One of the most interesting constitutional reform projects to arise in the wake of last year’s expenses scandal is Power 2010. Rather than relying on academics, politicians or journalists to tell us what reform is needed, Power 2010 asked members of the public to submit their own ideas.
Browsing through the ideas sent in, I was struck by two things. Firstly, people care about democracy. The enthusiasm and imagination on display, gives lie to the story of the apathetic and disengaged public often peddled by journalists and politicians. Secondly, there is a great deal of disagreement about what needs to be done. From more direct democracy, to new ways of holding politicians to account, to electoral reform, to ideas to redistribute political power, the range of ideas on display is so broad that it was difficult to know where to begin.

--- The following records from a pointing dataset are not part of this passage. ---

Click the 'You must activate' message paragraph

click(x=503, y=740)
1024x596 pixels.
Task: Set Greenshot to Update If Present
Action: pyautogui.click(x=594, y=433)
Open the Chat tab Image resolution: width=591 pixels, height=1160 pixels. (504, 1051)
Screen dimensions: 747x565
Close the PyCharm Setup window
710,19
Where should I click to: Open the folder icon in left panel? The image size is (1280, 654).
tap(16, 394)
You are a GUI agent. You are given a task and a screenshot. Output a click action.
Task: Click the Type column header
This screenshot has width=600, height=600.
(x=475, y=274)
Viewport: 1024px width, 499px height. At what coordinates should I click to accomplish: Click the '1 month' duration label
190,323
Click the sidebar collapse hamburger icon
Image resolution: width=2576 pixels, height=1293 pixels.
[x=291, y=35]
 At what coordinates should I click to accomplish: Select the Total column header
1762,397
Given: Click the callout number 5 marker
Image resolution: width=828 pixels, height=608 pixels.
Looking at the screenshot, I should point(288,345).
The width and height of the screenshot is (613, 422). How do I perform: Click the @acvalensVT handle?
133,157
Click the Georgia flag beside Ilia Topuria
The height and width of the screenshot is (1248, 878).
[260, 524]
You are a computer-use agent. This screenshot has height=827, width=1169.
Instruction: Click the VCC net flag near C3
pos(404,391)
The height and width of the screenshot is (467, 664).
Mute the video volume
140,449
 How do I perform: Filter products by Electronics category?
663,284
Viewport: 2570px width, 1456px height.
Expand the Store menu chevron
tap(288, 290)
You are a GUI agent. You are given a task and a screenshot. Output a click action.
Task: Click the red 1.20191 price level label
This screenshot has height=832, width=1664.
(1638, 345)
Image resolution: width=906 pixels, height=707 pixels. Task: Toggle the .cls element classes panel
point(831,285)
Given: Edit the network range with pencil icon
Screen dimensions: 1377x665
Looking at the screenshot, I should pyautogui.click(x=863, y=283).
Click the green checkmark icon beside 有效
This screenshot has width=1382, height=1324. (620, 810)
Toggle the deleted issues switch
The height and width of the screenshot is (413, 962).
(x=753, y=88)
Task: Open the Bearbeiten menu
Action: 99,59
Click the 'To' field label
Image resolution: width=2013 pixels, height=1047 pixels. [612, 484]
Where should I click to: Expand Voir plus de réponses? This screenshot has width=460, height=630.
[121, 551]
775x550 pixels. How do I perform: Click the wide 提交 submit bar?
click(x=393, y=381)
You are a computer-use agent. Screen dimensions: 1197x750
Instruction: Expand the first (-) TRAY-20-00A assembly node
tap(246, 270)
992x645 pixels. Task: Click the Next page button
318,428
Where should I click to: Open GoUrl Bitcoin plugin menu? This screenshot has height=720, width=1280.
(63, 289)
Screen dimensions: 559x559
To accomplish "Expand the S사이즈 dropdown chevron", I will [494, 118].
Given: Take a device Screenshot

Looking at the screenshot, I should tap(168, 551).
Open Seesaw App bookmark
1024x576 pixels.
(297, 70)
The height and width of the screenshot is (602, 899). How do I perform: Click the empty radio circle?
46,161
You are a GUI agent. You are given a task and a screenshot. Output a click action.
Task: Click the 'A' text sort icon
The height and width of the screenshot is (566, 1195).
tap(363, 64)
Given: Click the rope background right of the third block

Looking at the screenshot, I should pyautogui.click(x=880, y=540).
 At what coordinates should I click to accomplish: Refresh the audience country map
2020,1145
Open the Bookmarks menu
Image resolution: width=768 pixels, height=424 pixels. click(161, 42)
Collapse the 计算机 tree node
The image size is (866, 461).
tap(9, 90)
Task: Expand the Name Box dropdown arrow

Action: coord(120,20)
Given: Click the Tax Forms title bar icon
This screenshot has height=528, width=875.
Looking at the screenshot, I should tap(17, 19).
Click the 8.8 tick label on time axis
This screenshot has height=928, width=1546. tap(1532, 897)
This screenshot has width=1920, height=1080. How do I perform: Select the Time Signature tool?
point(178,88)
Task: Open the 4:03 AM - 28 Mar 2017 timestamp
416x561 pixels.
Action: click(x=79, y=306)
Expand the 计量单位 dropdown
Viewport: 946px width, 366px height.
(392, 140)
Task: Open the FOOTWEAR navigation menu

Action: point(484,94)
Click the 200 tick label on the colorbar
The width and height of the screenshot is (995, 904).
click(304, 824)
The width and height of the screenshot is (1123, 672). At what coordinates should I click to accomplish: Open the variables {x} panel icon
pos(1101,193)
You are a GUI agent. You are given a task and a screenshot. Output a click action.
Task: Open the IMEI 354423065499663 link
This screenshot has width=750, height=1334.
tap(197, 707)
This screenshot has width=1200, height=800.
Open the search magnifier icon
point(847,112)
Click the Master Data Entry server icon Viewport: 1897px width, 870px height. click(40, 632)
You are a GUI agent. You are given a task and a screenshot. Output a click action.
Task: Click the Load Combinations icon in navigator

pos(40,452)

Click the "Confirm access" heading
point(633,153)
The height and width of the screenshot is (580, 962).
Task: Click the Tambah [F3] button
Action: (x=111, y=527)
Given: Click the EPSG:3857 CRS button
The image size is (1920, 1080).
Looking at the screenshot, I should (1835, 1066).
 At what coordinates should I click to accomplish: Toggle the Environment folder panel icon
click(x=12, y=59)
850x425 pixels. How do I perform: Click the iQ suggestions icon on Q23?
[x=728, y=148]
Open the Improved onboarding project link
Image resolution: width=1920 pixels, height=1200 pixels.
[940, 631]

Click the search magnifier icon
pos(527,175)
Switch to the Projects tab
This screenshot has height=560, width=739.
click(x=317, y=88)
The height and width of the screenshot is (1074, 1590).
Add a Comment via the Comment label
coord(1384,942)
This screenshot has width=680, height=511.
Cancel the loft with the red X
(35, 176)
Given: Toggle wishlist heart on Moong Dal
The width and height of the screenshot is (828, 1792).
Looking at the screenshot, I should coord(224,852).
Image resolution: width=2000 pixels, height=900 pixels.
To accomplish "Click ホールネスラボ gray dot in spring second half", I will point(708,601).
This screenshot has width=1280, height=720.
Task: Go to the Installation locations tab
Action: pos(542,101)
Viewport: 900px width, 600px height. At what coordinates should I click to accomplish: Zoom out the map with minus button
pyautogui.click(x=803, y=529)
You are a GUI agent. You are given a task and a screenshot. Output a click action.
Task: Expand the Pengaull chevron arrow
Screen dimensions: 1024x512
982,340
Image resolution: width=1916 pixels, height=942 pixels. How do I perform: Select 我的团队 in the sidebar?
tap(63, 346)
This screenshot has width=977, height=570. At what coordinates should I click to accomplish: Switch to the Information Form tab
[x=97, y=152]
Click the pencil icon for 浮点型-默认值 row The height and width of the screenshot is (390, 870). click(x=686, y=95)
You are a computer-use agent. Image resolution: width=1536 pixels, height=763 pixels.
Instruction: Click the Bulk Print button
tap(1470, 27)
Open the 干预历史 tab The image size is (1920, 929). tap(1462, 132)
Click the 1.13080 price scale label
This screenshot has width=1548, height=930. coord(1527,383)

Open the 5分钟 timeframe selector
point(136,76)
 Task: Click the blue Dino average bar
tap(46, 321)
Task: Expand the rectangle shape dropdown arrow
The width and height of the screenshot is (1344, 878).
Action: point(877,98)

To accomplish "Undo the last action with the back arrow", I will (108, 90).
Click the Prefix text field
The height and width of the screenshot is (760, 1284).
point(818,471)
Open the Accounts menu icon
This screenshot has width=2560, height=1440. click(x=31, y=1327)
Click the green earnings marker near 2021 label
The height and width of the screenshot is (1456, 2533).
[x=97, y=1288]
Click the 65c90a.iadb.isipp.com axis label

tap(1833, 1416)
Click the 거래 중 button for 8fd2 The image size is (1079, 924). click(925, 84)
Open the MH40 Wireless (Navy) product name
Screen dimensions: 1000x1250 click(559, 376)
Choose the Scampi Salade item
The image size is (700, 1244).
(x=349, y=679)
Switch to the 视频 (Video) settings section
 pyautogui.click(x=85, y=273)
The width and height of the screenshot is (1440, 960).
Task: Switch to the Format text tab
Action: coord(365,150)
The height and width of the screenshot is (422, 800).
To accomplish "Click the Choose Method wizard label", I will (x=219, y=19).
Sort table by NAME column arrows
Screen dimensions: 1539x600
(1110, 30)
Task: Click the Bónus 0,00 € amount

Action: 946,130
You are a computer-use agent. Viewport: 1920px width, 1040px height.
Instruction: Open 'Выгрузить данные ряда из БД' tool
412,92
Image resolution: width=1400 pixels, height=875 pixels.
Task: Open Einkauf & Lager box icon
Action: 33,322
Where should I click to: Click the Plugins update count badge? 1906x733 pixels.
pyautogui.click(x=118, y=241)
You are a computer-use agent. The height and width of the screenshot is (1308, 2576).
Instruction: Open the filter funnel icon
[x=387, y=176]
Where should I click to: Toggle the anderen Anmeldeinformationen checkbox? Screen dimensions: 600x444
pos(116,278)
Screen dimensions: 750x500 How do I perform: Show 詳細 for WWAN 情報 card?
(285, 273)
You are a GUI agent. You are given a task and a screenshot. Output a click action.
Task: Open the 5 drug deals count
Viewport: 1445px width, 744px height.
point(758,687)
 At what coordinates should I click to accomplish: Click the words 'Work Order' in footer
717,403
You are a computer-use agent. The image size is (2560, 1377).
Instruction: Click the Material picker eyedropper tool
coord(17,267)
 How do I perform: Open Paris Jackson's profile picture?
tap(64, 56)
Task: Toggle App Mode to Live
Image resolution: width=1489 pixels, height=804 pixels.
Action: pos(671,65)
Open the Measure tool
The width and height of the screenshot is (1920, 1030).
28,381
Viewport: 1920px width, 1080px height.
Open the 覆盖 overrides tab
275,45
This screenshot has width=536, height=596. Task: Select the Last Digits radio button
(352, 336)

To get my head round the ideas, I went back to first principles. I thought first of John Stuart Mill, who said, ‘a people among whom there is no habit of spontaneous action for a collective interest – who look habitually to their government to command or prompt them in all matters of joint concern – have their faculties only half developed.’ Democracy is a muscle. You don’t build the muscles of your body by watching an athlete on the telly, and you don’t build your democratic muscles by watching election coverage. To get better at democracy, we need to practice politics ourselves, in referendums, town-hall meetings or public debates, not just watch it on the news.
I thought second of Abraham Lincoln and the Gettysburg Address. Lincoln didn’t talk about ‘government by the politicians, for some of the people’. Rather, he referred to “government of the people, by the people, for the people”. For me, democracy has never been so well, or so succinctly, defined. I coupled Lincoln with British academic Peter Reason, who wrote, ‘participation is a political imperative: it affirms the fundamental human right of persons to contribute to decisions which affect them. Participation is thus fundamental to human flourishing.’ For example, evidence shows that people participating in referenda in Switzerland are significantly happier.
I thought third of American educationalist John Dewey, who is said to have remarked on his ninetieth birthday that ‘democracy begins in conversation’. I contrasted that with some lines by G K Chesterton, in The Secret People:
Smile at us, pay us, pass us; but do not quite forget;
For we are the people of England, that never have spoken yet.
From these quotes, I drew three conclusions. First, that while we need more referendums – an idea which croups up over and over again – the danger is that they omit the information and the conversation that helps people form good judgements. Second, that if we are to exercise our muscles, we have to make the effort to find common ground with people with whom we disagree. Third, that in order to build up those muscles, we also have to address the problematic trade-offs that politics has always involved, especially in the next few years as we are forced to make difficult decisions about how to cut public spending.
How do we achieve these things? From the hundreds of great ideas contributed to Power 2010, I’ve picked out two ideas that seem particularly relevant. One idea developed here at the nef is that of ‘preferendums’: sophisticated referenda which let the public control what’s on the ballot paper as well as the outcome. A second idea, which is new to me, is ‘Sarah in London’s’ idea for
regular citizens meetings where communities can come together to seek information, exchange ideas and hold their representatives to account. In very different ways, these two ideas point to a new kind of democracy – one where power resides not only in elected representatives and appointed officials, but also in citizens themselves, working together to build a society around the things that really matter.